The program is expected to:
1. Calculate the average scores of each student,
2. Get the corresponding grade assessment for each score

In [None]:
class GradeCalc:
    @staticmethod
    def get_grade_report(students: list[str], scores: list[list[int]], exam_count: int = -1) -> None:
        if len(students) != len(scores):
            raise TypeError(f"Number of students ({len(students)}) does not match number of scores ({len(scores)})")
        
        print("=== STUDENT GRADE REPORT ===")
        for student, score in zip(students, scores):
            if exam_count > 0 and len(score) != exam_count:
                raise ValueError(f"{student} took {len(score)} exams, different to number of exams given ({exam_count}).")
            
            spaces = " " * (9 - len(student))
            ave = GradeCalc.calculate_average(score)
            grd = GradeCalc.get_letter_grade(ave)
            print("%s:%sAverage: %.2f Grade: %s" % (student, spaces, ave, grd))
    
    @staticmethod
    def calculate_average(scores: list[int]) -> float:
        total = 0
        for score in scores:
            total += score
        return total / len(scores)

    @staticmethod
    def get_letter_grade(average: float) -> chr:
        grade_letter = {90: 'A', 80: 'B', 70: 'C', 60: 'D'}
        for grade in grade_letter:
            if average >= grade:
                return grade_letter[grade]
        return 'F'

### GradeCalc.get_grade_report(students, scores, exam_count = -1)

#### DESCRIPTION:
Prints the student grade report of each student in the list.

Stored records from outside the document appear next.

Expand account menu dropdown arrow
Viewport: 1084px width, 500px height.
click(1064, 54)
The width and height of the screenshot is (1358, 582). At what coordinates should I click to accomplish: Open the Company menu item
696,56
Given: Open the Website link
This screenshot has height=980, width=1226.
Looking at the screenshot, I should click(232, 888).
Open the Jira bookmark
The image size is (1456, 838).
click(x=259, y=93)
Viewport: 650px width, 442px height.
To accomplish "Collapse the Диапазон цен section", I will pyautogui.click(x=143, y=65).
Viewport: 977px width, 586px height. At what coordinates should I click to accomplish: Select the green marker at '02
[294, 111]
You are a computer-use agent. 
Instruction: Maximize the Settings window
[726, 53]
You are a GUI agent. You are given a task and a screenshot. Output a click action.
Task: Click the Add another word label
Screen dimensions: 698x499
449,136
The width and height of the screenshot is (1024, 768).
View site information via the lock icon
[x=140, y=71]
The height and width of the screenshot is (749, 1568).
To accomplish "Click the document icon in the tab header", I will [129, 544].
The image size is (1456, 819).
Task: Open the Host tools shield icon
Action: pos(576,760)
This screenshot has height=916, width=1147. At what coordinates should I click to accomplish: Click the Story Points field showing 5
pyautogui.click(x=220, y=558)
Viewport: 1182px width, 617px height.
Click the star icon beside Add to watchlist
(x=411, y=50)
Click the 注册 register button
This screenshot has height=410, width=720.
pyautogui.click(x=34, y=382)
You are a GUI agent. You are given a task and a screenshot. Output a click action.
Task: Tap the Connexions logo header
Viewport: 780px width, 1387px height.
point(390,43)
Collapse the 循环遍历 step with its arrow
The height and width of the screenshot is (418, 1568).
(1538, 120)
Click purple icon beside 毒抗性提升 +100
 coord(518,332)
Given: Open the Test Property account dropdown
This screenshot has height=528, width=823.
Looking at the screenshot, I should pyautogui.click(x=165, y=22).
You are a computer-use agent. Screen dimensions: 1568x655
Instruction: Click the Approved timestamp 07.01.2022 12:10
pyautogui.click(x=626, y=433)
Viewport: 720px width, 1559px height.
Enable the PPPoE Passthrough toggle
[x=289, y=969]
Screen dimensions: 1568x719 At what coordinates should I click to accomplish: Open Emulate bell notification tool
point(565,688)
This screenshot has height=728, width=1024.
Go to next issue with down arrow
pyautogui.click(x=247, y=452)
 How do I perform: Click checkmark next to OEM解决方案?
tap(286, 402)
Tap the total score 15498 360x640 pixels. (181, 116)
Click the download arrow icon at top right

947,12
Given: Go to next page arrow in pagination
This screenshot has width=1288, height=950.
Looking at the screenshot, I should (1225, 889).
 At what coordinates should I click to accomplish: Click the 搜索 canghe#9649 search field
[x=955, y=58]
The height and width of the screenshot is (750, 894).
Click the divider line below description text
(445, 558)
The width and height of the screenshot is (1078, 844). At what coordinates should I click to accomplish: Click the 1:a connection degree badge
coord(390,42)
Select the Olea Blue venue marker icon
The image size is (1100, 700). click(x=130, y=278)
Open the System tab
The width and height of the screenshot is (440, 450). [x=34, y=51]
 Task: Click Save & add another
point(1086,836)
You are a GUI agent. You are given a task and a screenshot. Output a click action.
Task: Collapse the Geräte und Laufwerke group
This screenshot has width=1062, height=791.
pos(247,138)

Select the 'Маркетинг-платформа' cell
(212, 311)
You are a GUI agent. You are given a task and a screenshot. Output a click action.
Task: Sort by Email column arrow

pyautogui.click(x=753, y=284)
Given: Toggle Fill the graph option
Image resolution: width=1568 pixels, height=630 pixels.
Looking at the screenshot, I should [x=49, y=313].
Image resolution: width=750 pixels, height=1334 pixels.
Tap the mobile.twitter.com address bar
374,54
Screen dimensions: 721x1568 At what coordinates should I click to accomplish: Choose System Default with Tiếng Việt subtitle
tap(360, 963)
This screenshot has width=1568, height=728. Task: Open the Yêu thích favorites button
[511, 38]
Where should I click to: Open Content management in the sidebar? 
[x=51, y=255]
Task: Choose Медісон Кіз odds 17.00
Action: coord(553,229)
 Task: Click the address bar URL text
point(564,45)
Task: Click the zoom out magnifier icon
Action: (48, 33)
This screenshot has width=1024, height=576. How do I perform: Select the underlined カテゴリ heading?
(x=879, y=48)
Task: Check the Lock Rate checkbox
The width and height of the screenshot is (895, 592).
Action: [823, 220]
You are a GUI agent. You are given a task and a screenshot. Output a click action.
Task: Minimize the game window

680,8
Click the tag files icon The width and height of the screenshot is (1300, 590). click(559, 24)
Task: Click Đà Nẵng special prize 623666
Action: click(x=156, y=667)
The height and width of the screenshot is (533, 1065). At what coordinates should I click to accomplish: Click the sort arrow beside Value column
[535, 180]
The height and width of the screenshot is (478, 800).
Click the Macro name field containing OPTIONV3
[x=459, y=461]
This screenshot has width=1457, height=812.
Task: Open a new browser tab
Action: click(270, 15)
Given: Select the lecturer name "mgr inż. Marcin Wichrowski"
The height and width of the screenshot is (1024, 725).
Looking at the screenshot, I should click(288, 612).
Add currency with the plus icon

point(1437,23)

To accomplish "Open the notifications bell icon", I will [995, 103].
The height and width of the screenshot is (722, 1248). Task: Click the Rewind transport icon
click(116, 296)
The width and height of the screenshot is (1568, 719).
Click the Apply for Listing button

It prints the:
1. Average scores of each student
2. The corresponding letter grade of the average calculated

#### PARAMETERS:
__students__
: List[String]
> List of names of students who took the exam

__scores__
: List[List[Integer]]
> List of each student's scores for each exam. The nth element in `scores` correspond the score of student at nth index in `students`

__exam_count__
: Integer, Optional
> Determines the number of exams taken. A positive value restricts the amount of exams per student to that value, otherwise ignores this filter

#### RETURNS:
`None`

#### RAISES:
> __TypeError__
: number of students does not match number of scores `len(students) != len(scores)`

> __ValueError__
: `exam_count` is positive, and number of a student's exams does not match it `exam_count > 0 and exam_count != len(scores[idx])`

After executing the code block above, you can test its output by executing the code block below

In [29]:
students = ["Alice", "Bob", "Charlie", "Diana", "Eve"]
scores = [
    [85, 92, 78, 94],    # Alice's scores
    [76, 83, 91, 87],    # Bob's scores
    [94, 89, 96, 93],    # Charlie's scores
    [67, 74, 82, 79],    # Diana's scores
    [88, 85, 90, 92]     # Eve's scores
]
GradeCalc.get_grade_report(students, scores, 4)

=== STUDENT GRADE REPORT ===
Alice:    Average: 87.25 Grade: B
Bob:      Average: 84.25 Grade: B
Charlie:  Average: 93.00 Grade: A
Diana:    Average: 75.50 Grade: C
Eve:      Average: 88.75 Grade: B